▸ **YOUR OBJECTIVE**: Where a line holds the word "size", copy it from the records.

Pixel coordinate grounding data
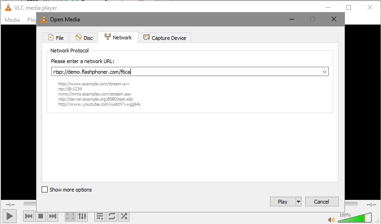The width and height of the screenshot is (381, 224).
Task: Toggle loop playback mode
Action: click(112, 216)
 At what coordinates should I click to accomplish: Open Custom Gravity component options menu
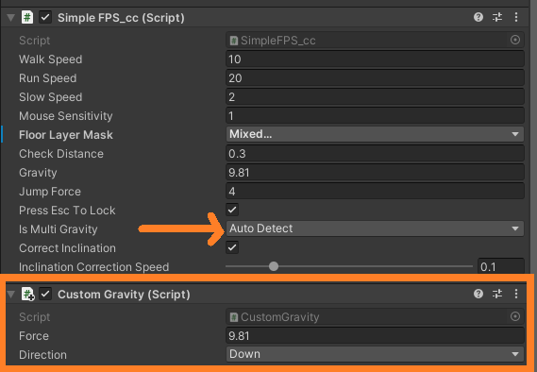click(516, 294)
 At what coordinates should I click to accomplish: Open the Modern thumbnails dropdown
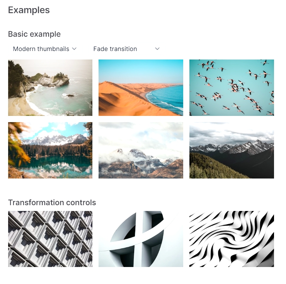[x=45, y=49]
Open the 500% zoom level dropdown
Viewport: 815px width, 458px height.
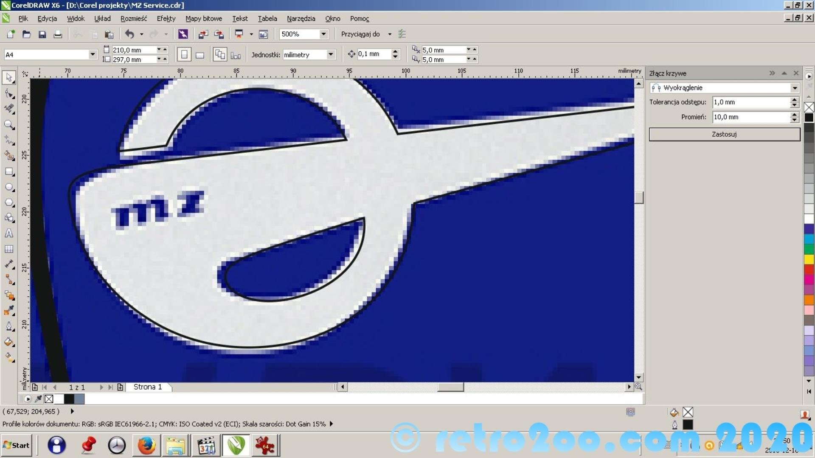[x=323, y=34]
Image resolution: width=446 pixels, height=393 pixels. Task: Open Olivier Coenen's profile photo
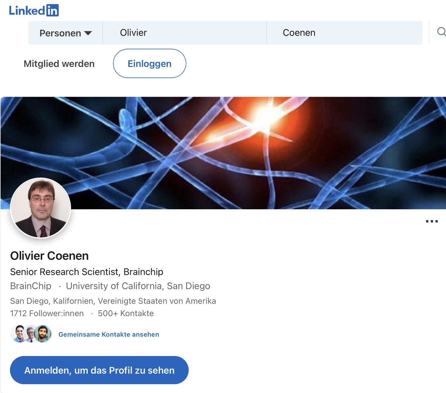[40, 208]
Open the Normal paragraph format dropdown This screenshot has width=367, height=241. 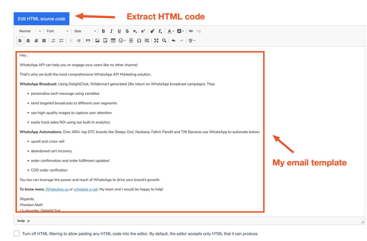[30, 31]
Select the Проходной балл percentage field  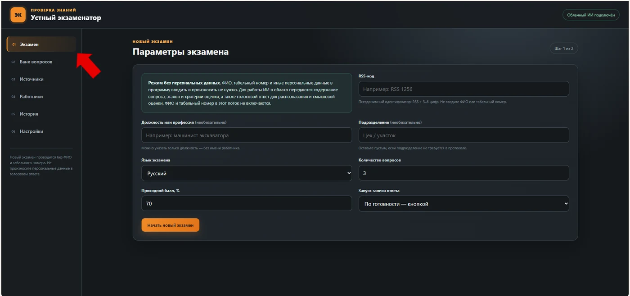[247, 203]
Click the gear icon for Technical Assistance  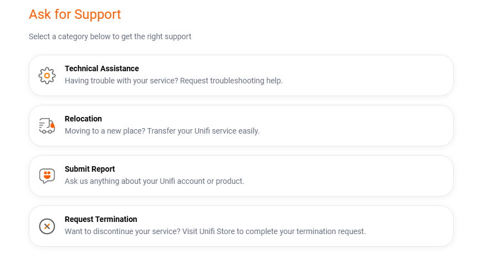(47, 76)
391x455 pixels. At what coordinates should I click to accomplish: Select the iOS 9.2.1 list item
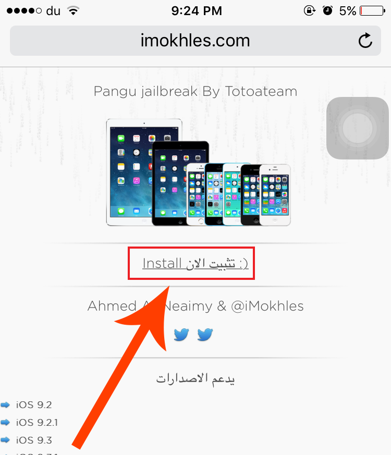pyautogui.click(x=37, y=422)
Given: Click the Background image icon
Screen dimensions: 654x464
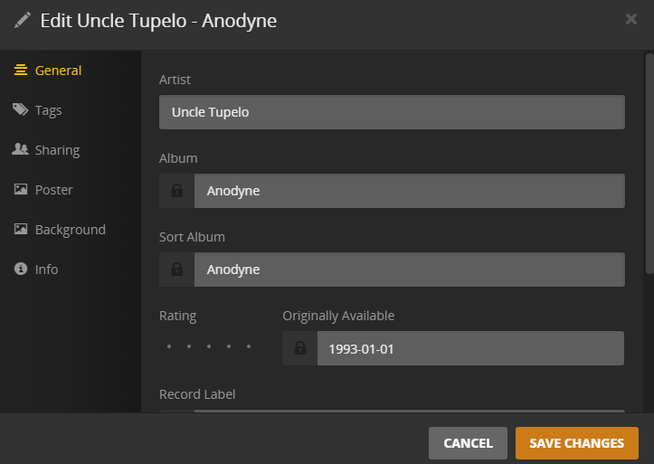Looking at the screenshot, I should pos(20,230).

==

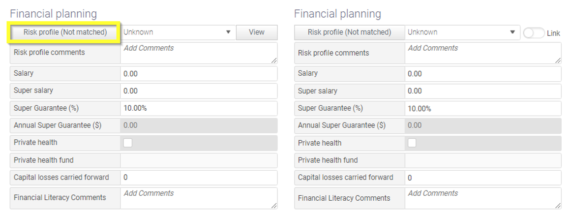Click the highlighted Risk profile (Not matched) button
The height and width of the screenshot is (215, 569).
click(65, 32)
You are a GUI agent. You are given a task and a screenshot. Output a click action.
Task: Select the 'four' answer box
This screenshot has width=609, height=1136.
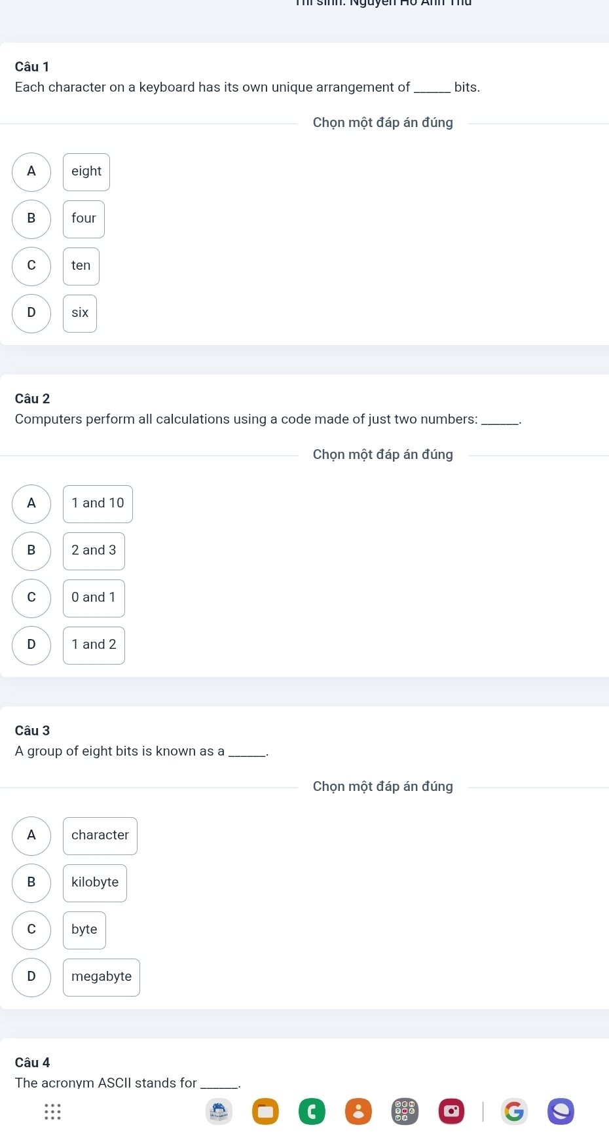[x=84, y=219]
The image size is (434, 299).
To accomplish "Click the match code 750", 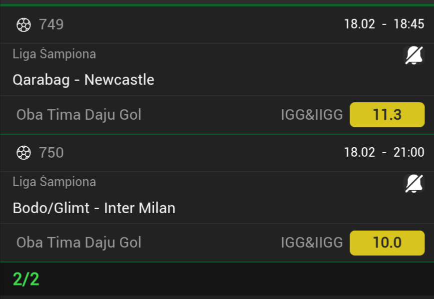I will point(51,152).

...

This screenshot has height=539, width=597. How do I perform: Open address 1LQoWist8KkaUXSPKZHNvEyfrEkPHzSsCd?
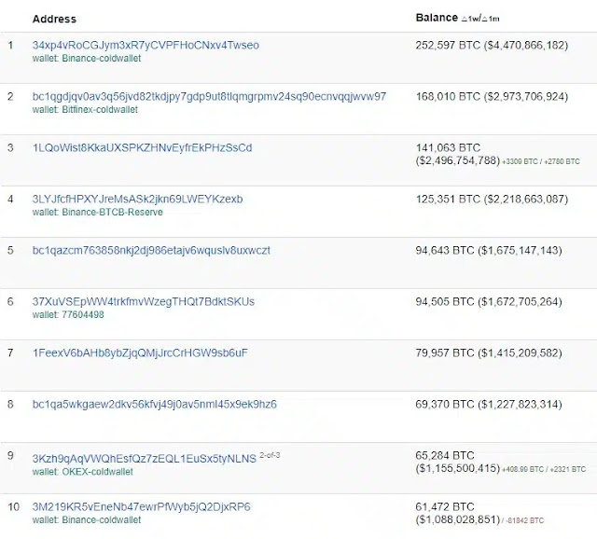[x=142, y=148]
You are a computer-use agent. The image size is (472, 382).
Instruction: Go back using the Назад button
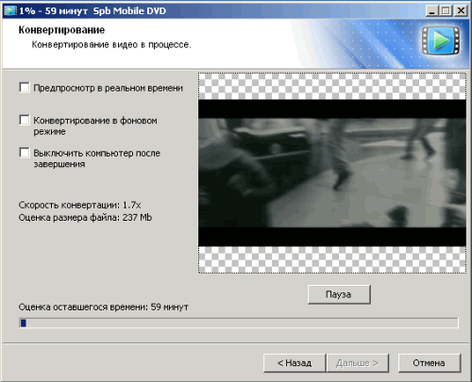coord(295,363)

▸ **RESULT**:
The image size is (434, 299).
You are a computer-use agent. The image size is (472, 382).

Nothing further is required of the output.